Stored data entries
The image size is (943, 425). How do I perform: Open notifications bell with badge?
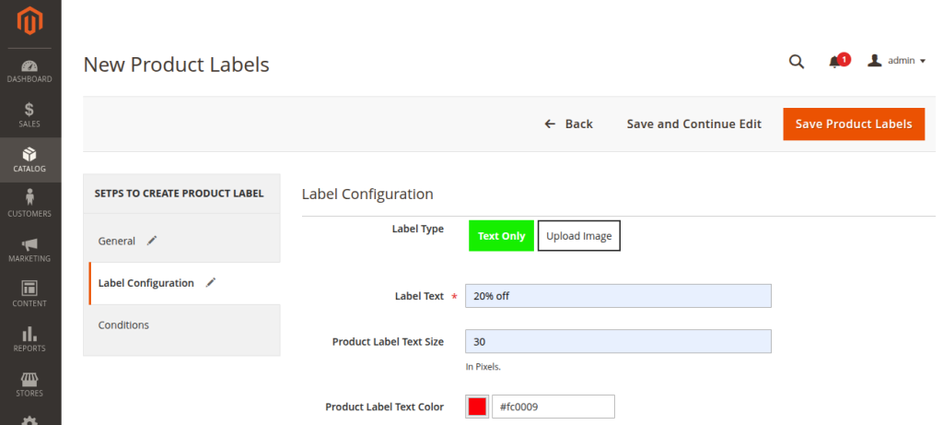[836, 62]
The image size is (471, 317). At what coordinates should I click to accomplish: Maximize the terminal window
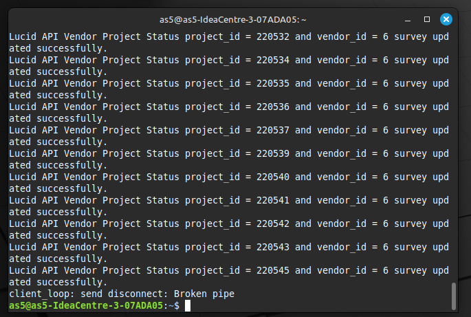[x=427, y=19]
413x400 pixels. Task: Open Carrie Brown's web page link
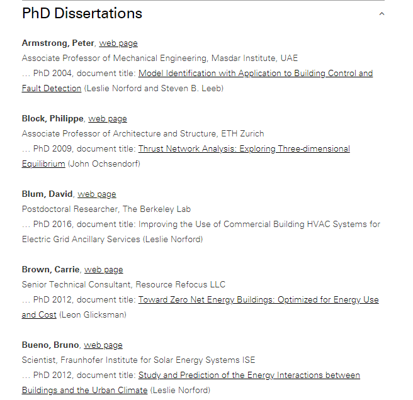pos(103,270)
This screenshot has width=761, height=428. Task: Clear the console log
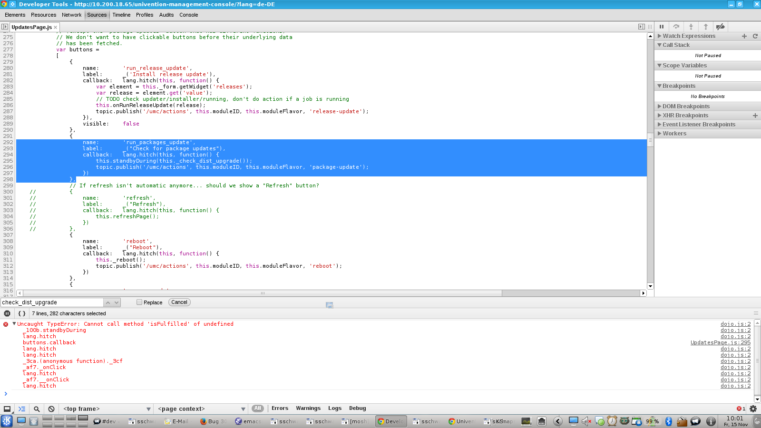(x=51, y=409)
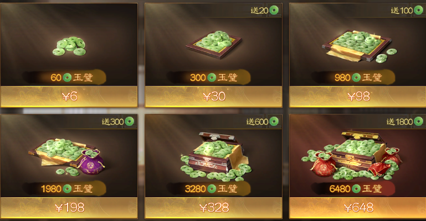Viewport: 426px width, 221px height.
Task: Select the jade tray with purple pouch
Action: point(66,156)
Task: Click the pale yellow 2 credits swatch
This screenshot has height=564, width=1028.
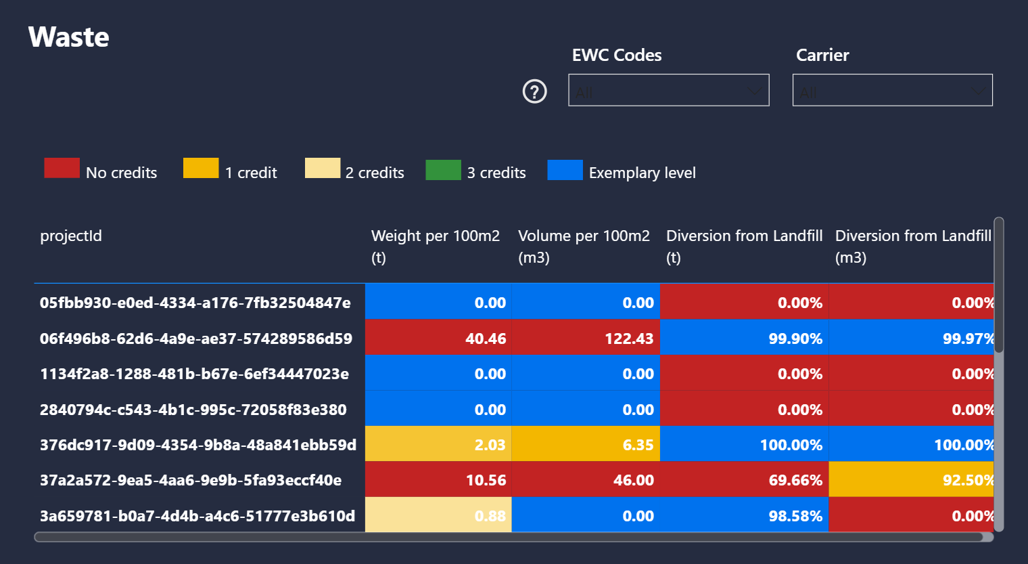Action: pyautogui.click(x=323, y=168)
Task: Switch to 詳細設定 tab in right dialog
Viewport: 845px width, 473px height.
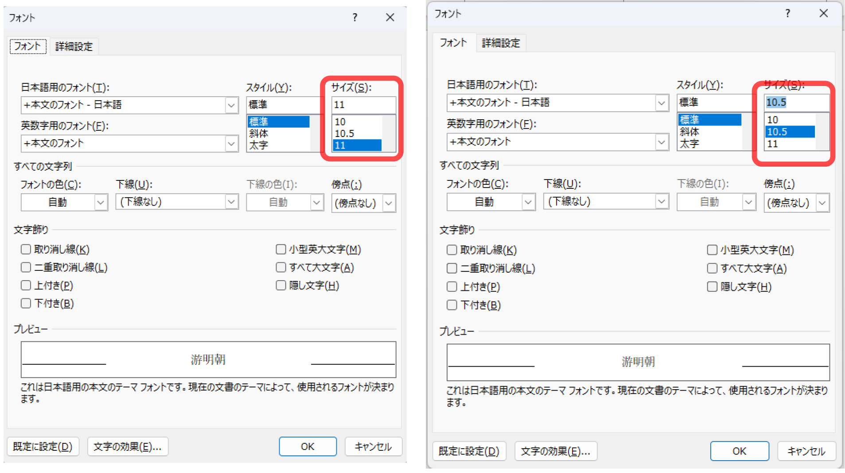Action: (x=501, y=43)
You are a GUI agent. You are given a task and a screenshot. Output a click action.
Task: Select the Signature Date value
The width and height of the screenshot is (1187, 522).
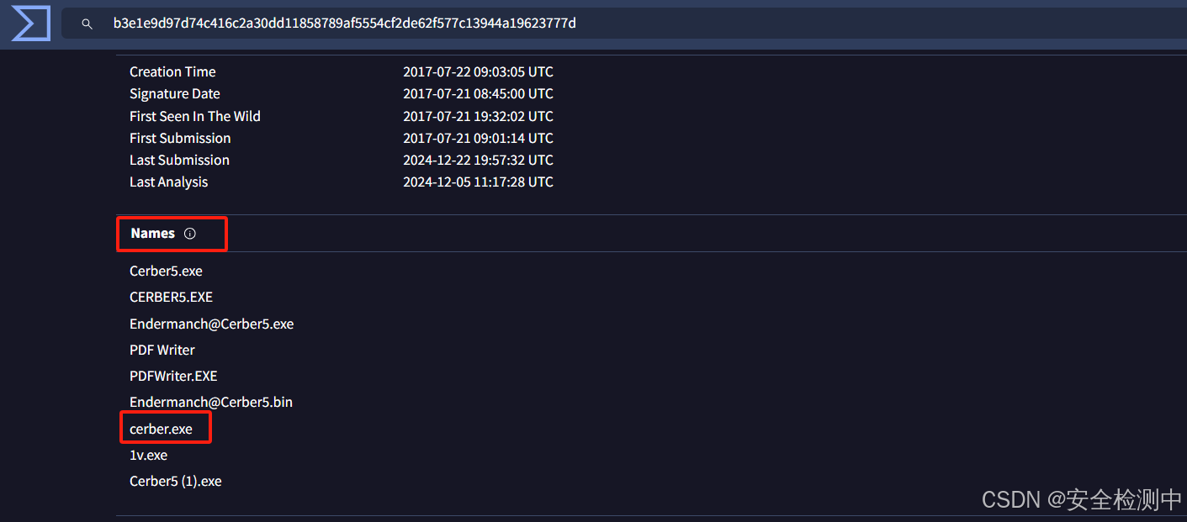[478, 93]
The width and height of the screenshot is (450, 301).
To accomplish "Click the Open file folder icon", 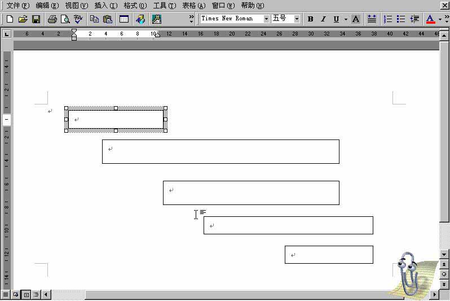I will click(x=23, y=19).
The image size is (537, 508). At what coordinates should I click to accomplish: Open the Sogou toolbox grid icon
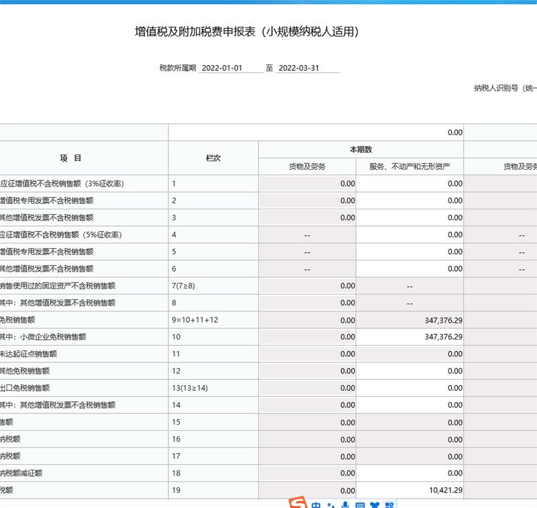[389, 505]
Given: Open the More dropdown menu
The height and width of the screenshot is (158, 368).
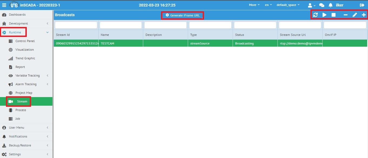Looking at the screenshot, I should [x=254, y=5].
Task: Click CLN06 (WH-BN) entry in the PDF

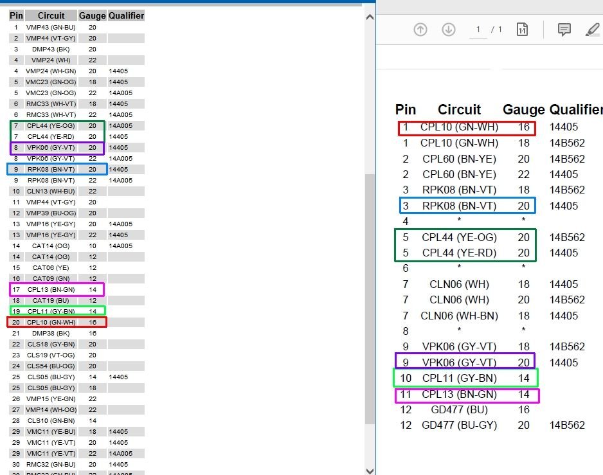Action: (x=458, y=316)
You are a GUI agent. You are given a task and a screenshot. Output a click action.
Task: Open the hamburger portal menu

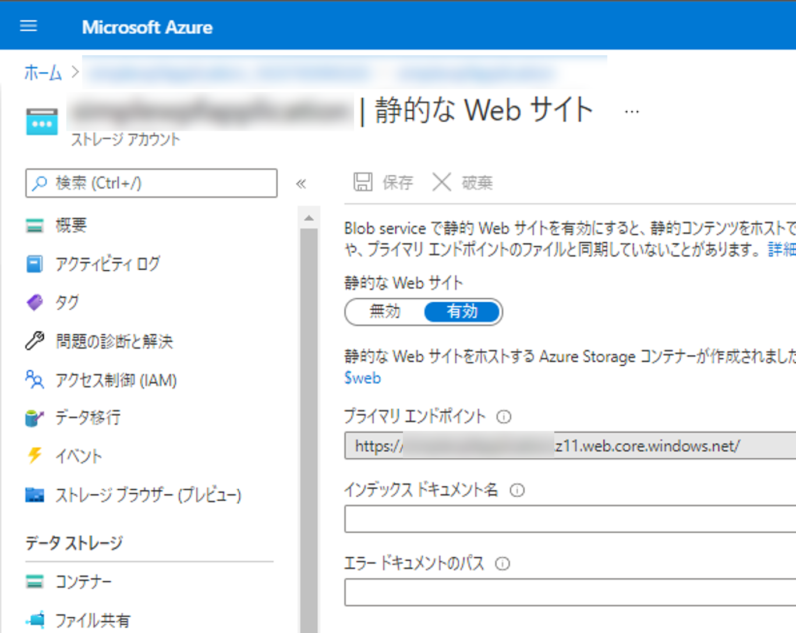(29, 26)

◆ **TASK DESCRIPTION**: Could you reproduce exactly, and only, the lines from the start of the records through the line containing "Task: Click the pale yellow 2 credits swatch", leaving out the pictures?

◆ **WRITTEN SOLUTION**:
The image size is (943, 425). How do I perform: Open notifications bell with badge?
[836, 62]
The image size is (471, 317). At what coordinates should I click to accomplish: Maximize the terminal window
[x=427, y=19]
413x400 pixels. Task: Open Carrie Brown's web page link
pos(103,270)
This screenshot has width=761, height=428. Task: Clear the console log
(x=51, y=409)
Viewport: 426px width, 221px height.
Task: Select the jade tray with purple pouch
Action: point(66,156)
Task: Click the pale yellow 2 credits swatch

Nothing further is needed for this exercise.